Using the committee profiles below, decide whether each statement agrees with them. Answer yes or no for each, and quote the exact words from the profiles that settle it.
1. Phillip Aspinall became Archbishop of Brisbane in February 2002.
2. Barry Morgan has led the Church in Wales since 2005.
3. Philippa Amable joined the ACC as a clergy member.

◆ STUDY TEXT:
+++++

Abp Phillip Aspinall (Primates’ Standing Committee member)
Phillip Aspinall was consecrated bishop in Adelaide on 29 June 1998 where he served as Assistant Bishop until December 2001. Dr Aspinall took up his appointment as Archbishop of Brisbane in February 2002. He was elected Primate of the Anglican Church of Australia in 2005. In 2007 the Archbishop was appointed as a Member of the Standing Committee of the Primates' Meeting of the Anglican Communion and member (ex officio) of the Anglican Consultative Council.
Abp Barry Morgan (Primates’ Standing Committee member)
The Most Rev Dr. Barry Cennydd Morgan has been the leader and Archbishop of the Church in Wales since 2003. He has served on the Central Committee of the World Council of Churches, and serves on the Primates’ Standing Committee. He was also a member of the Lambeth Commission which produced the Windsor Report in 2004.
Bp Katharine Jefferts Schori (Primates’ Standing Committee member)
The Most Rev. Dr. Katharine Jefferts Schori, previously Bishop of Nevada, is the twenty-sixth Presiding Bishop of The Episcopal Church. Jefferts Schori was elected at the 75th General Convention on June 18, 2006 and invested at Washington National Cathedral on November 4, 2006. Dr Jefferts Schori’s first ACC meeting was in Jamaica in 2009 and her first Primates’ Meeting was in 2007.
Bp Paul Sarker (Primates’ Standing Committee member)
Bishop Paul Sarker, moderator of the Church of Bangladesh and Bishop of Dhaka is attending the Standing Committee meeting for the first time as the appointed alternate to the President Bishop of the Middle East, Dr Mouneer Anis of Egypt.
Mrs Philippa Amable (ACC appointment)
Currently the Chancellor of The Church of the Province of West Africa, Philippa Amable joined as a lay member of ACC 2005 in Nottingham and was elected to the Standing Committee at the same meeting.
Bp Ian Douglas (ACC appointment)

+++++

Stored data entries

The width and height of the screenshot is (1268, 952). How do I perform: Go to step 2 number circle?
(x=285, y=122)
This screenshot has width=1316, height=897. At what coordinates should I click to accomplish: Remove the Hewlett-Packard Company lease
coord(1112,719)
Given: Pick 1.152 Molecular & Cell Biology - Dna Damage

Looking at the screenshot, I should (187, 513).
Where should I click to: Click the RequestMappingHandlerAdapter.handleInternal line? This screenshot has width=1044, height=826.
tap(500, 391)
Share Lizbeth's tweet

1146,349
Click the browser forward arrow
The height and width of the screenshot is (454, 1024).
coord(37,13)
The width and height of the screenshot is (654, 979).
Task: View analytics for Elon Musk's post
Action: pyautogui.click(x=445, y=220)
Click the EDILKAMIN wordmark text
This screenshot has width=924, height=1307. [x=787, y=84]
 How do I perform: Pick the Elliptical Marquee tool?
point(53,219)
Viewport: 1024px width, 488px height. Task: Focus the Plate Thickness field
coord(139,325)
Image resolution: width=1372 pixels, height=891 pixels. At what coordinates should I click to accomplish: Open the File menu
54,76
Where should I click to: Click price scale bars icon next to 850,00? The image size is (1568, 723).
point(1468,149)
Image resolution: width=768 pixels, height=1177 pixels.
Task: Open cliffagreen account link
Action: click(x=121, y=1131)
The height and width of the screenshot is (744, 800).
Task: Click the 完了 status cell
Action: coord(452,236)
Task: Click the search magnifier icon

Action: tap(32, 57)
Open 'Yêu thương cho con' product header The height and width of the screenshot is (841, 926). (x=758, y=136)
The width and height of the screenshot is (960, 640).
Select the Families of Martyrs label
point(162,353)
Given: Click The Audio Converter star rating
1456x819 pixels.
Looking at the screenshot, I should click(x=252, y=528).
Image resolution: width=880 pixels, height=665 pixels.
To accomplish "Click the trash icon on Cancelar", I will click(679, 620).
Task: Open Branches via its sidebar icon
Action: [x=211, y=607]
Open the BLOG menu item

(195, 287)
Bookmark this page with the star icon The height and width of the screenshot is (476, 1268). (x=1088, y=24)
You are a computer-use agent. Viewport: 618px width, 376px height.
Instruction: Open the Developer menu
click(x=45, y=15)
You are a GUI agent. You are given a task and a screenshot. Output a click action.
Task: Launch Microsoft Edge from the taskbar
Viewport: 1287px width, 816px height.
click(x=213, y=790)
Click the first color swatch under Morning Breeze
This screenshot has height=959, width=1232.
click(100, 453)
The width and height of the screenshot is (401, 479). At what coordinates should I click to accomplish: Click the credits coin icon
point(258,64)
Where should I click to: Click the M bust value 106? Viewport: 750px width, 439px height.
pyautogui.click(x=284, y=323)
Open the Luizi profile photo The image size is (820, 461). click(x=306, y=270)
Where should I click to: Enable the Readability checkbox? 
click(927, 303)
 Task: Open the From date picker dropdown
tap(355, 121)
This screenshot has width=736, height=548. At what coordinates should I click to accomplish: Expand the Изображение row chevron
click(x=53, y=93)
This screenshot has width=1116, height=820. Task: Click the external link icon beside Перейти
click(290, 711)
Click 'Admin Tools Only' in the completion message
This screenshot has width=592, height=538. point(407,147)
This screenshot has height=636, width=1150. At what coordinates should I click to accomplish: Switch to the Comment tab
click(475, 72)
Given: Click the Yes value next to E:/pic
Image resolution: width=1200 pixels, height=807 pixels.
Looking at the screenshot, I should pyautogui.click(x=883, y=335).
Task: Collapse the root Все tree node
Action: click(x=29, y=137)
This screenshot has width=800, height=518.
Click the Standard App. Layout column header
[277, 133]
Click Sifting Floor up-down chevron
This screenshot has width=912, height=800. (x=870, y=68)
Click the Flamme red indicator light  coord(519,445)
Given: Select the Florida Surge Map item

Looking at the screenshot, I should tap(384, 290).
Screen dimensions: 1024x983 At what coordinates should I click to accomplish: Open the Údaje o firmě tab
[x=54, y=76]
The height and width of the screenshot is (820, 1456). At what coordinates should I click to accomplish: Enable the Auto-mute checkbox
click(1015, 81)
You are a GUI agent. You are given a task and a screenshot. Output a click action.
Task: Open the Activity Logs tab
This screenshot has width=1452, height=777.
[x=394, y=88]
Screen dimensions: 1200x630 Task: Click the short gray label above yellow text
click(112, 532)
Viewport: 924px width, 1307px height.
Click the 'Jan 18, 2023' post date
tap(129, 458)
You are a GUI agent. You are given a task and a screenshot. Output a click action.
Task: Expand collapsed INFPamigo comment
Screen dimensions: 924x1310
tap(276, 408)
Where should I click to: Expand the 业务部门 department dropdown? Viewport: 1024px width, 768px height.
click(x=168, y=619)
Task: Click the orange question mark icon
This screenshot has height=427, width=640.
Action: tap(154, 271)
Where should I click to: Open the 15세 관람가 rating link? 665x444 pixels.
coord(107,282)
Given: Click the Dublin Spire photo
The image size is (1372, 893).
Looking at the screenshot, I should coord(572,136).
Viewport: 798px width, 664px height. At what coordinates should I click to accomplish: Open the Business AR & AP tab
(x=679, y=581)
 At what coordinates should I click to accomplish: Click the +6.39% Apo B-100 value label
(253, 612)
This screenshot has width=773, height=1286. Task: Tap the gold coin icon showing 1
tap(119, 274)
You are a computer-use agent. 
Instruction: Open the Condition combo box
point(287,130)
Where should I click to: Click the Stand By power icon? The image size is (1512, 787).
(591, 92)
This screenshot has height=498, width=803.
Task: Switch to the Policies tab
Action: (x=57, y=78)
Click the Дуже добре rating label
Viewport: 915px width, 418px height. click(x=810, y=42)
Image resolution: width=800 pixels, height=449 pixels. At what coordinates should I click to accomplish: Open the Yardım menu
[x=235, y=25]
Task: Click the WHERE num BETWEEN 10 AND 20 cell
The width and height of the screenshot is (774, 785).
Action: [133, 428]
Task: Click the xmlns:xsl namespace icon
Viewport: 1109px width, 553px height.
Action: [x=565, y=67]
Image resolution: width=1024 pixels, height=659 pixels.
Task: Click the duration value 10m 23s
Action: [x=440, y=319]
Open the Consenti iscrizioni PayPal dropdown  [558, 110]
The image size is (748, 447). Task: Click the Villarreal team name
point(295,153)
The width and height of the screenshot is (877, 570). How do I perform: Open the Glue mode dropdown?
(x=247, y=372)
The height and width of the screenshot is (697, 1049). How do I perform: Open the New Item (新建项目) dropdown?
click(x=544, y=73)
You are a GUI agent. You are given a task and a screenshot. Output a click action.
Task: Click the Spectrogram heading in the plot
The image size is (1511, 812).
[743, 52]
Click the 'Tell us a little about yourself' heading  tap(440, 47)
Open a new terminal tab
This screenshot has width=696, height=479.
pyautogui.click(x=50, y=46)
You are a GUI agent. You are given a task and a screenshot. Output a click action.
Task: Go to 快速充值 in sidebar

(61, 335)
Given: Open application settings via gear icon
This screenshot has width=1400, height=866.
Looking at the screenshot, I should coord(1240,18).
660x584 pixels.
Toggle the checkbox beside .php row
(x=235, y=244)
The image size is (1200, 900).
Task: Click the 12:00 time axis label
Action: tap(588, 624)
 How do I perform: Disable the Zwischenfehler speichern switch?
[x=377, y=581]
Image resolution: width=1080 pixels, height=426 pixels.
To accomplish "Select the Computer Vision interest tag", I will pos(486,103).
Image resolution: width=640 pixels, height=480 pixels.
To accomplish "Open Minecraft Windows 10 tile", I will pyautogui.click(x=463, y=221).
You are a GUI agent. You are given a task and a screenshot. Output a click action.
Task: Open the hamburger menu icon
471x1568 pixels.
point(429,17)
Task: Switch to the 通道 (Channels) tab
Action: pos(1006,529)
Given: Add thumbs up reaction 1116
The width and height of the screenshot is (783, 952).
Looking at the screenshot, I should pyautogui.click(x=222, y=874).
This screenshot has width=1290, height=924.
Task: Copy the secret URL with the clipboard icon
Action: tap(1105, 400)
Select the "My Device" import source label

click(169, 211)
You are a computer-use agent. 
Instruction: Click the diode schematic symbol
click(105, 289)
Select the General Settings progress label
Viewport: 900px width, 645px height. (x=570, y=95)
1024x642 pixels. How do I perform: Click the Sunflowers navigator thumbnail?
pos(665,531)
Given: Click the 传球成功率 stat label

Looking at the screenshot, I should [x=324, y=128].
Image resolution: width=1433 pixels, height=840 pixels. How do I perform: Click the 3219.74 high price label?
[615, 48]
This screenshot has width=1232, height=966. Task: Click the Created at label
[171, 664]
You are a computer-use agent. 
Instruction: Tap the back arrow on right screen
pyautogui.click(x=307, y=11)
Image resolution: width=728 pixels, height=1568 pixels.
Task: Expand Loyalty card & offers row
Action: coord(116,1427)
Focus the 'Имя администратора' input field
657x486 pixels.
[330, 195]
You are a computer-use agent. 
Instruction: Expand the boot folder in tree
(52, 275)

+++++

◆ WRITTEN ANSWER:
1. Yes: "Dr Aspinall took up his appointment as Archbishop of Brisbane in February 2002."
2. No: "has been the leader and Archbishop of the Church in Wales since 2003."
3. No: "joined as a lay member of ACC 2005 in Nottingham"